[BEGIN PROVIDED TEXT]
Europe Solved the Wrong Energy Crisis
Europe's real energy problem isn't that it lacks cheap power. It's that cheap power arrives at the wrong time, in the wrong place, and nothing in the system knows how to move demand to meet it.
In 2025, German wholesale electricity prices went negative for 573 hours. That is nearly twenty-four full days. During this time, power was, in economic terms, worthless. At the same time, German households paid roughly twice as much as American households. Both figures are correct. That's the problem.
The Grid Problem Europe Built for Itself
In the first half of 2025, German wholesale electricity prices rose 37 percent year-on-year. French prices jumped roughly 45 percent. The United Kingdom saw a 40 percent increase.
The instinctive explanation, not enough renewables, gets the causality backwards. The problem is that Europe built a 21st-century generation fleet on top of a 20th-century delivery system. The grid was designed to send power in one direction, on demand. Renewables don't work on demand. They work when the wind blows and the sun shines, and they produce nothing when it doesn't. The mismatch between when power is generated and when it is consumed has replaced the gas-supply shock of the early 2020s as the defining structural challenge of European energy.
The energy crisis didn't end. It shape-shifted. And the new form is harder to see, because the headline numbers (falling wholesale averages, record solar capacity) suggest progress. They aren't wrong. They're incomplete.
[END PROVIDED TEXT]
## SET EXERCISE A:
According to the text on Europe's energy crisis, for how many hours did German wholesale electricity prices go negative in 2025?
The records have no connection to the text about Europe's energy crisis.
[BEGIN MATERIAL PROVIDED]
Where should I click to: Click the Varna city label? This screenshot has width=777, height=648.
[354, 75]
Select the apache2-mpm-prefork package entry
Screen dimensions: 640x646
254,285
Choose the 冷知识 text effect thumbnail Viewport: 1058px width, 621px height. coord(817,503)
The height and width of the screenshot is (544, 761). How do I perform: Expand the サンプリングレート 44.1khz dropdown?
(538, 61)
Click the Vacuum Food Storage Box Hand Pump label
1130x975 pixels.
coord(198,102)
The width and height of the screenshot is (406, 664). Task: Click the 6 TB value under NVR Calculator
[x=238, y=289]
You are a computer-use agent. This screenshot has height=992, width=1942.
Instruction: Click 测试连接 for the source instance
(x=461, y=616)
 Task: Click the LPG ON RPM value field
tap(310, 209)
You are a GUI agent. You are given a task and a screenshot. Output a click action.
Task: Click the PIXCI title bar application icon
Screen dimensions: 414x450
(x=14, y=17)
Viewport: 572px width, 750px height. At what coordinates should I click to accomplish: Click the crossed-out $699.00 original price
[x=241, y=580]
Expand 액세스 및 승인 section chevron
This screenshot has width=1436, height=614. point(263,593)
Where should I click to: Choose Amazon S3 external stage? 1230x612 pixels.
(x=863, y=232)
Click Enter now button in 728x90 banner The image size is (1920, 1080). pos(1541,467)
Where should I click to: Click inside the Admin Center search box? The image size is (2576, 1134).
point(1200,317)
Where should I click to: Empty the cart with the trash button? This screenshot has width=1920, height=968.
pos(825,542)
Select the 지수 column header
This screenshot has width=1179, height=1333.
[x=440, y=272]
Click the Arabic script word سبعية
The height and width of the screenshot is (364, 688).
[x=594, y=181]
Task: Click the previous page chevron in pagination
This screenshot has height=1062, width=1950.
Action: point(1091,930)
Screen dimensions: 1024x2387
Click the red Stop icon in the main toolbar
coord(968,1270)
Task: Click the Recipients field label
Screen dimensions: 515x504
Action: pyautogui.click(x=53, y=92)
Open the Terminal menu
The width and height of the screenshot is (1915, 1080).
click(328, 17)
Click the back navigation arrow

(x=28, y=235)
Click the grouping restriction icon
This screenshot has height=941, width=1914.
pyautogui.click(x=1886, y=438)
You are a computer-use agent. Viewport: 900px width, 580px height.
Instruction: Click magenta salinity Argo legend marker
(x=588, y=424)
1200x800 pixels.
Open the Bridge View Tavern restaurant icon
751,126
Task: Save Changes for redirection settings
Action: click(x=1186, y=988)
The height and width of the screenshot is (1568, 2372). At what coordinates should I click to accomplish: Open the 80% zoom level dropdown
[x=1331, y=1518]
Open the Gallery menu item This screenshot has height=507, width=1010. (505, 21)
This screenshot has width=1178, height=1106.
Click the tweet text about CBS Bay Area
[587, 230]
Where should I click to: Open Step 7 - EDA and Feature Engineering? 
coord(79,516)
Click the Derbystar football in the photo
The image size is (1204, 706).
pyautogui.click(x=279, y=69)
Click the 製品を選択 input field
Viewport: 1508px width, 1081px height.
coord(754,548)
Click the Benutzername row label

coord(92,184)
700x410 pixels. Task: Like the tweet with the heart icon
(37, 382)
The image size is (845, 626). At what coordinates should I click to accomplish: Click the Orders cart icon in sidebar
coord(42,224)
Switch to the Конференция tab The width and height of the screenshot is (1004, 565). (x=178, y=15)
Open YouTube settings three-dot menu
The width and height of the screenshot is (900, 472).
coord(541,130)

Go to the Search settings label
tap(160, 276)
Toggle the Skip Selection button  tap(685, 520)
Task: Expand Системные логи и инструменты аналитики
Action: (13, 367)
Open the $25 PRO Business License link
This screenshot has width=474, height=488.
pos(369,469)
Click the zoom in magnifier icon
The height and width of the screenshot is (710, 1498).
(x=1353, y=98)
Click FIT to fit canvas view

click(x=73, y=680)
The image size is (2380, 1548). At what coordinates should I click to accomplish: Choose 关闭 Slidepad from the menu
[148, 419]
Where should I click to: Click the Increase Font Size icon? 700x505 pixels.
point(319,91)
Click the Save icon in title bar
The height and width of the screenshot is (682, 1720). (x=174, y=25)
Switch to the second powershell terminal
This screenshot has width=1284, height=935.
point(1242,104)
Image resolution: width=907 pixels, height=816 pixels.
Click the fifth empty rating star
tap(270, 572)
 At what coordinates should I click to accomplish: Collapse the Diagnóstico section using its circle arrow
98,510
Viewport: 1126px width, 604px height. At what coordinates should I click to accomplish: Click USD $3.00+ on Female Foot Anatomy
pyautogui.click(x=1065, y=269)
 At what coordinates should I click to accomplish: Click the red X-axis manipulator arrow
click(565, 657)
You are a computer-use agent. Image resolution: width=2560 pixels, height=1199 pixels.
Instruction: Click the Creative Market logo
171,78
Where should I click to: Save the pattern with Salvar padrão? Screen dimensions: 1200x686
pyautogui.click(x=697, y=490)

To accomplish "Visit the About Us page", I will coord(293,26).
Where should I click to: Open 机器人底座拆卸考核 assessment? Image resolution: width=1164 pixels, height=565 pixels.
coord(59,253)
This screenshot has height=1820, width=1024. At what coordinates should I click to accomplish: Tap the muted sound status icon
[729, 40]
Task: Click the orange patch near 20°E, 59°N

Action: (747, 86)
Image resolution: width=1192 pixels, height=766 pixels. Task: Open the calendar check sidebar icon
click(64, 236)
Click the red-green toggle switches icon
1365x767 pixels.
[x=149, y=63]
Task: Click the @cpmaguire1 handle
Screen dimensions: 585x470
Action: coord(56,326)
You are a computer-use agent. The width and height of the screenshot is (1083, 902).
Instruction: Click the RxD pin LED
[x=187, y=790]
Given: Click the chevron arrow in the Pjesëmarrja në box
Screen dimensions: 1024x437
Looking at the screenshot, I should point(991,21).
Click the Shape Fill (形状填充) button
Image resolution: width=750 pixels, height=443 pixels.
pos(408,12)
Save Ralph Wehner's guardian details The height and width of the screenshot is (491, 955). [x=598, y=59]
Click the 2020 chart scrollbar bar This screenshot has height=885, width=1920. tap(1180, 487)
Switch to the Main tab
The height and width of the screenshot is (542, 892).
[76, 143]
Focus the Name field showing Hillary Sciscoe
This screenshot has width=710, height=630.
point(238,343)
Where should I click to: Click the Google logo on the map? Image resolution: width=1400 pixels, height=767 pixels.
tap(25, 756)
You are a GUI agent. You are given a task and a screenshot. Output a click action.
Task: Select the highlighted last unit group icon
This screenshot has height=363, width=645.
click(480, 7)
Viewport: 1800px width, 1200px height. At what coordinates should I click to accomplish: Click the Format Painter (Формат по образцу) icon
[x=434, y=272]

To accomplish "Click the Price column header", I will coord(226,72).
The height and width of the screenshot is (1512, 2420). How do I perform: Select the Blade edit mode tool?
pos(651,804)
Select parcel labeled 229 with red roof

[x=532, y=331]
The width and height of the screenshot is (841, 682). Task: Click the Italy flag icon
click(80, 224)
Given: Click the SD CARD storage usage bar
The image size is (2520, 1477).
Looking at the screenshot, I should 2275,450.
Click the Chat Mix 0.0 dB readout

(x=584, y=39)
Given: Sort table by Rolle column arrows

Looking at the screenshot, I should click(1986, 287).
[END MATERIAL PROVIDED]
## SET EXERCISE B:
Reproduce the lines of the records from the one holding "Expand 액세스 및 승인 section chevron" through the one holding "Click Enter now", inclusive.

## FULL ANSWER A:
573 hours

## FULL ANSWER B:
Expand 액세스 및 승인 section chevron
This screenshot has width=1436, height=614. point(263,593)
Where should I click to: Choose Amazon S3 external stage? 1230x612 pixels.
(x=863, y=232)
Click Enter now button in 728x90 banner The image size is (1920, 1080). pos(1541,467)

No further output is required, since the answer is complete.